Imanol Sarriegi

Personal information
- Full name: Imanol Sarriegi Isasa
- Date of birth: 27 April 1995 (age 31)
- Place of birth: San Sebastián, Spain
- Height: 1.80 m (5 ft 11 in)
- Position: Midfielder

Team information
- Current team: Sestao River
- Number: 5

Youth career
- Antiguoko
- Real Sociedad

Senior career*
- Years: Team / Apps / (Gls)
- 2014–2016: Mallorca B / 9 / (0)
- 2014–2015: → Peña Sport (loan) / 29 / (4)
- 2016–2018: Vitoria / 56 / (3)
- 2017–2018: Eibar / 3 / (0)
- 2018–2019: East Riffa / ? / (1)
- 2019–2020: Ejea / 6 / (0)
- 2020–2021: Tudelano / 21 / (1)
- 2021–2022: Calahorra / 16 / (1)
- 2022–2023: SD Logroñés / 35 / (2)
- 2023–2025: UD Logroñés / 52 / (3)
- 2025–: Sestao River / 25 / (1)

= Imanol Sarriegi =

Spanish footballer (born 1995)

Imanol Sarriegi Isasa (born 27 April 1995) is a Spanish footballer who plays as a central midfielder for Segunda Federación club Sestao River.

==Club career==
Born in San Sebastián, Gipuzkoa, Basque Country, Sarriegi represented Antiguoko and Real Sociedad as a youth. He was promoted to the latter's reserves on 23 June 2014, but opted to join RCD Mallorca B shortly after, being immediately loaned to Peña Sport FC.

Sarriegi returned to Mallorca in July 2015, but moved to another reserve team, CD Vitoria, on 30 December. He made his debut for the first team – SD Eibar – on 12 January 2017, starting in a 0–0 home draw against CA Osasuna for the Copa del Rey. His first La Liga appearance took place on 5 November, when he came on as a 59th-minute substitute in the 1–3 away loss to Real Sociedad, being booked late in the match.

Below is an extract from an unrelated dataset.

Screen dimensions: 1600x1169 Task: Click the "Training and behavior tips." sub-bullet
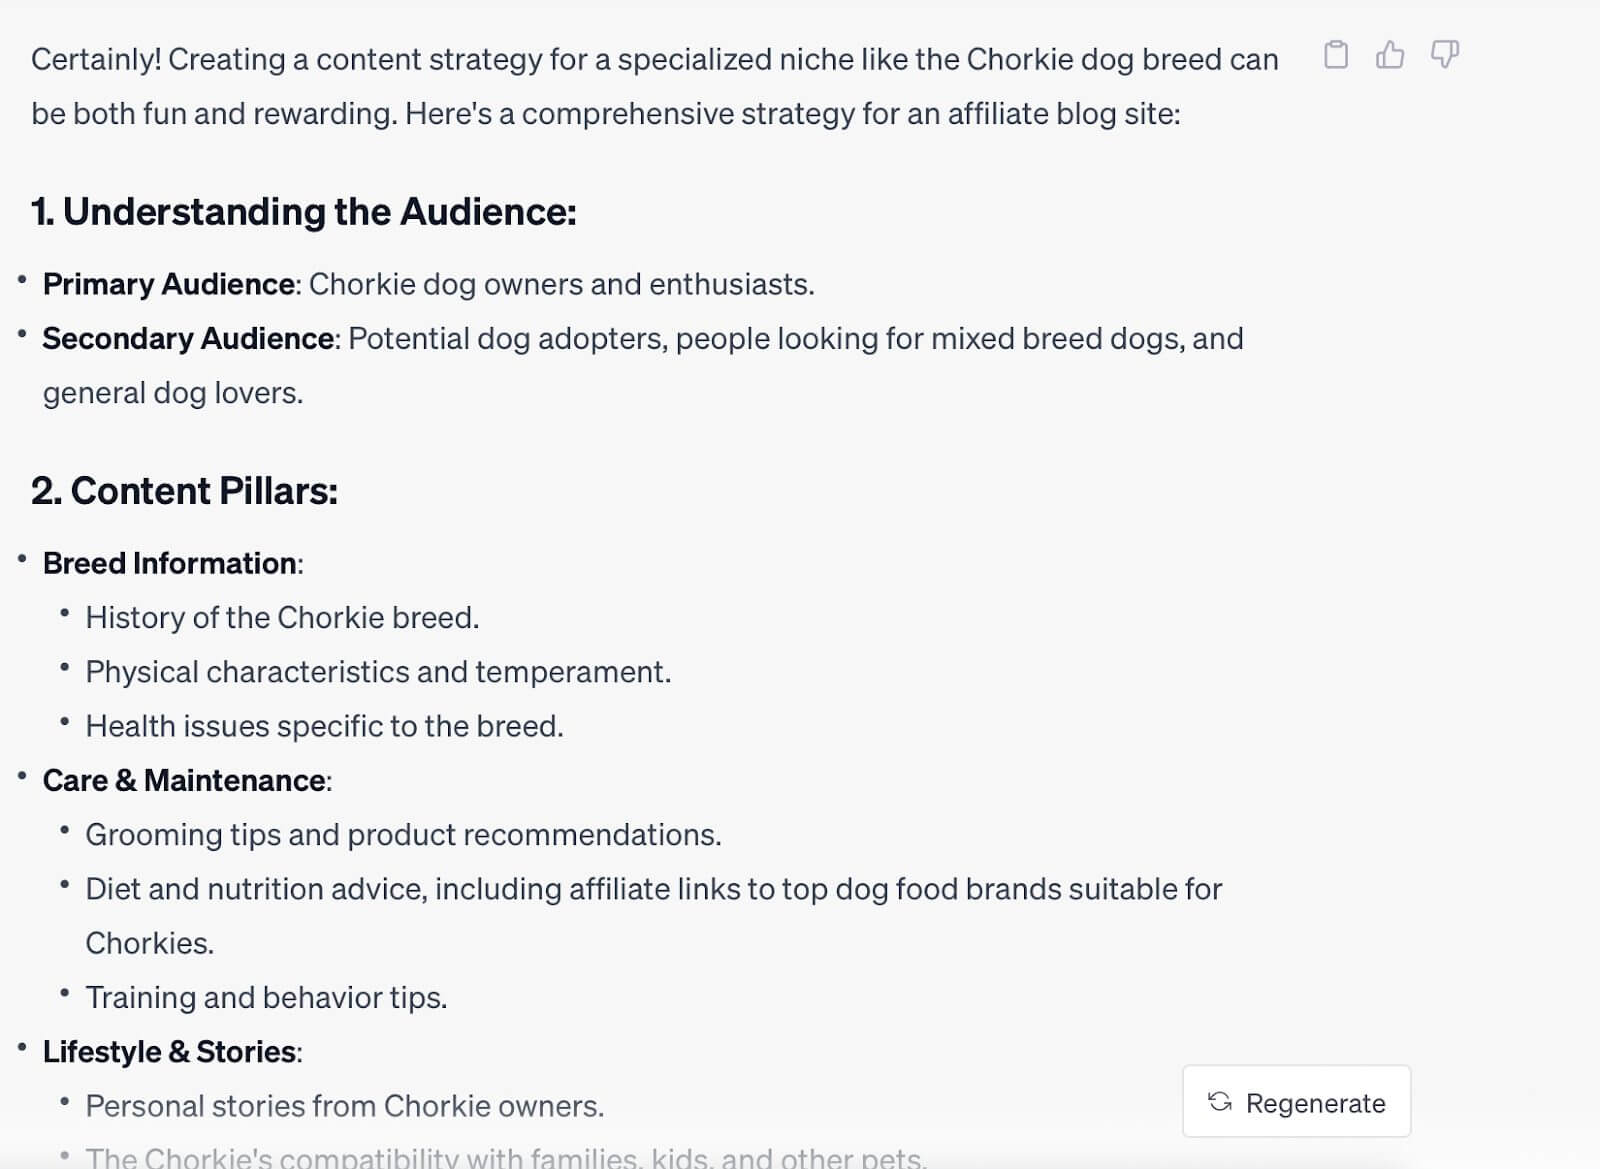[267, 997]

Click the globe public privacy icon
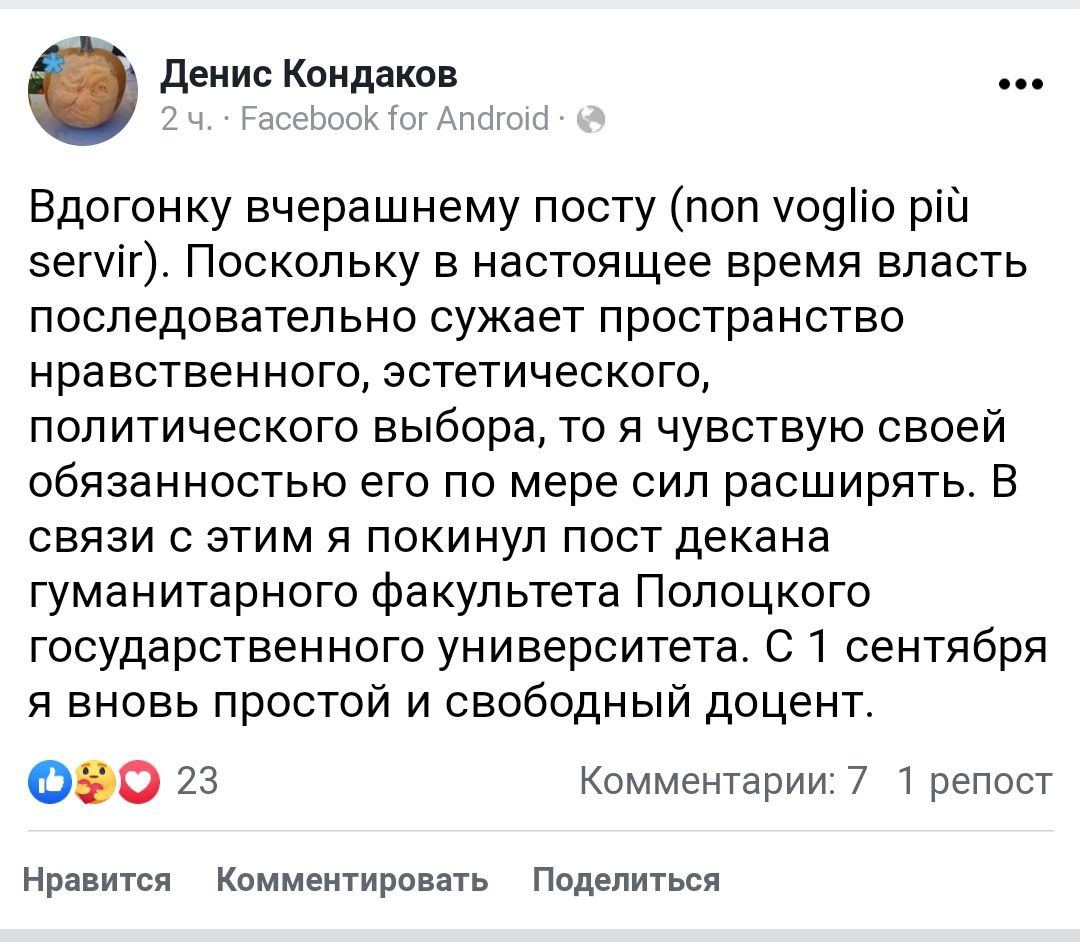click(x=592, y=120)
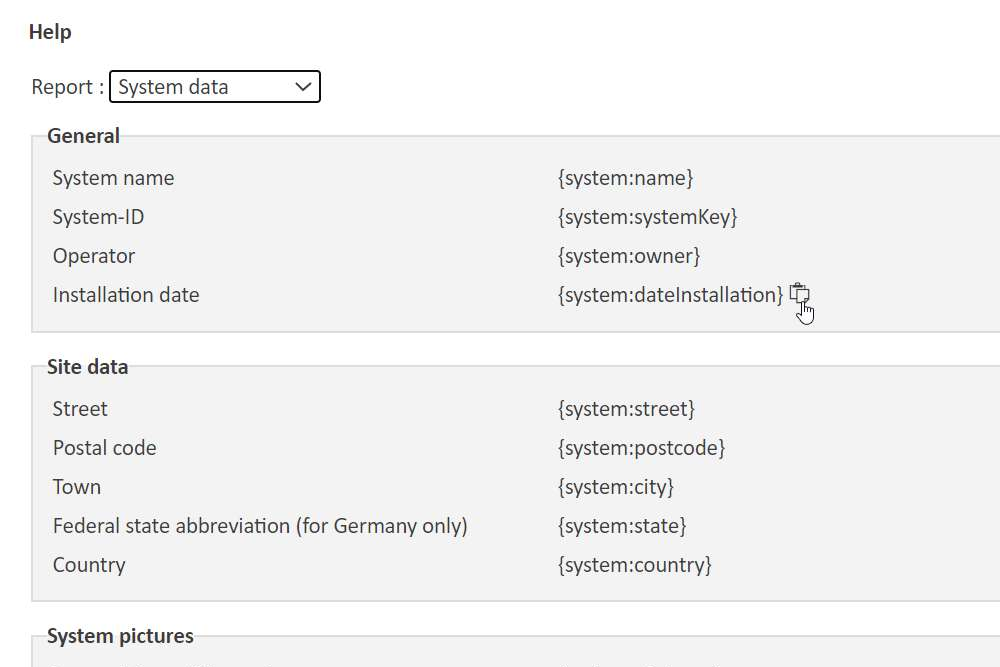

On 9 July 2018, Sarriegi moved abroad for the first time in his career, joining Bahraini Premier League side East Riffa Club.

On 30 June 2021, he joined Primera División RFEF club Calahorra. A year later he joined neighbours SD Logroñés, then switched to UD Logroñés in 2023.

==Personal life==
Sarriegi's younger brother Oier (born 1997) is also a footballer. A forward or right back, he too began at Antiguoko before being signed by Athletic Bilbao in 2015, serving loans and moving on to Deportivo Alavés two years later. Their sister Amaiur Sarriegi (born 2000) plays as a forward for Real Sociedad Femenino having also played for Añorga KKE and Athletic Bilbao.